For the past two decades, studies have revealed that boys tend to excel in math and science, whereas girls outshine them in reading and writing. Until recently, this theoretical disparity remained the gospel for some people. However, the No Child Left Behind Act of 2001 led to research results that were quite different.
The No Child Left Behind Act of 2001 was created to required school administrators, principals and educators to be held accountable for student achievement. The government assesses school performance by examining student results in standardized testing and then dispenses federal funding to schools. The evaluations of these standardized test results has allowed researchers to discover that girls score just as well as the boys on the math portion of the tests.
Before the standardized test, the benchmark for testing students in math, reading and other subjects was set by the National Assessment of Educational Progress, which was conducted by the U.S. Department of Education. The tests were not set up to reveal the individual success of each student but rather the development of a group of students. For example, the only grades tested were grades 4, 8 and 12. The findings were then used to track the academic trend between boys and girls.
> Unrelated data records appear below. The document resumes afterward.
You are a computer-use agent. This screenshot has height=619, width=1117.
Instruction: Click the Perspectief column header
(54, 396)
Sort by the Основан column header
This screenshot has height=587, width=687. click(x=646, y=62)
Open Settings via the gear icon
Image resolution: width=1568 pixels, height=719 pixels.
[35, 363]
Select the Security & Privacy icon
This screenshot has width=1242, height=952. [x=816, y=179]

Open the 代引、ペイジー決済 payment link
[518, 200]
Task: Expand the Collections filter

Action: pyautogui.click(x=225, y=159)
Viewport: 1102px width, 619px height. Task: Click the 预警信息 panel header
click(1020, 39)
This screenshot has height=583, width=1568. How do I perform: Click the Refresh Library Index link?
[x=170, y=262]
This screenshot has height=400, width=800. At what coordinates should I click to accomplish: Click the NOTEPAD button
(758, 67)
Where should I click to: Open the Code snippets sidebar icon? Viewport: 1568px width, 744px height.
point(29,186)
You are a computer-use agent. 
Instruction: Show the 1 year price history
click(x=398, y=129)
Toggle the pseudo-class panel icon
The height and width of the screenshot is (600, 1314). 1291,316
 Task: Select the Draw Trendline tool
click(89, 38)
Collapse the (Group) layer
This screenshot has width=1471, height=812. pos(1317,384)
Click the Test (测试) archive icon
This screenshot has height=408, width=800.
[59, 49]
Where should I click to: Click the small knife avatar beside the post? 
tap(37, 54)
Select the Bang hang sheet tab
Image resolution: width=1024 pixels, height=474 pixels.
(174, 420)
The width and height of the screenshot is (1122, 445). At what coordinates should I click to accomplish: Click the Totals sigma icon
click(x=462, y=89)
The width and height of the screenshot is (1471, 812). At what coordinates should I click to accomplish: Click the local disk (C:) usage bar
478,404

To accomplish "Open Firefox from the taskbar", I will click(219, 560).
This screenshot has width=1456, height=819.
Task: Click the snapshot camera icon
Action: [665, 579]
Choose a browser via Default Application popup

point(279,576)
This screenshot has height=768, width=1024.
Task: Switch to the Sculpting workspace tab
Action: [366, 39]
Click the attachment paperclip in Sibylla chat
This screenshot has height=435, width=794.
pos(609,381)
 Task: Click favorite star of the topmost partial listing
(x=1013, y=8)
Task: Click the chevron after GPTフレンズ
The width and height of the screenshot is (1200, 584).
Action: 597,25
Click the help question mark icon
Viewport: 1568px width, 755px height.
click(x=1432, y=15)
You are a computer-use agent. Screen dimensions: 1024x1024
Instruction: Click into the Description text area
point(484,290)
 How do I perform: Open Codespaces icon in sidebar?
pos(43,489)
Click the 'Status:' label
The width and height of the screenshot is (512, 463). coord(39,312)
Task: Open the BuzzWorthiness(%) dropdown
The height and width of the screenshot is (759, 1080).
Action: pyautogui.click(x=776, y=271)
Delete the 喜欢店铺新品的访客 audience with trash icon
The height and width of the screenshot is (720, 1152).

Even though standardized testing found that boys and girls performed evenly on math, the test did not show boys being even with girls in reading. The boys were not failing the reading portions of the tests, but they simply weren't doing as well as the girls. In fact, the National Assessment of Educational Progress test conducted in 2005 showed that boys in grade 4 scored better in reading than in 2003.
The Reading Gap
Researchers have searched for why girls do better in reading than boys. However, studies have discovered that boys may not read as well as girls because boys are just not engaged in reading and are not as well-behaved as girls. Research has shown that the reading disparity between the two sexes may start as early as preschool. According to a study conducted by researchers at Yale University, boys are expelled 4 ½ more times than girls, and most of the reasons for expulsion were due to behavioral issues.
The difference between the cognitive skills of boys and girls is not immense enough for alarm, but the difference in the way boys and girls behave may warrant more investigation. According to Steven Barnett, an Education Economics professor at Rutgers University, males are placed into reading groups based on their perceived behavior versus their actual reading ability. So boys have the capacity to read on the same level as girls, but they just don't behave as well as girls and thus lose out on the opportunity. Barnett also believes that boys may be primed for schools, but it's the schools that are not primed for the boys.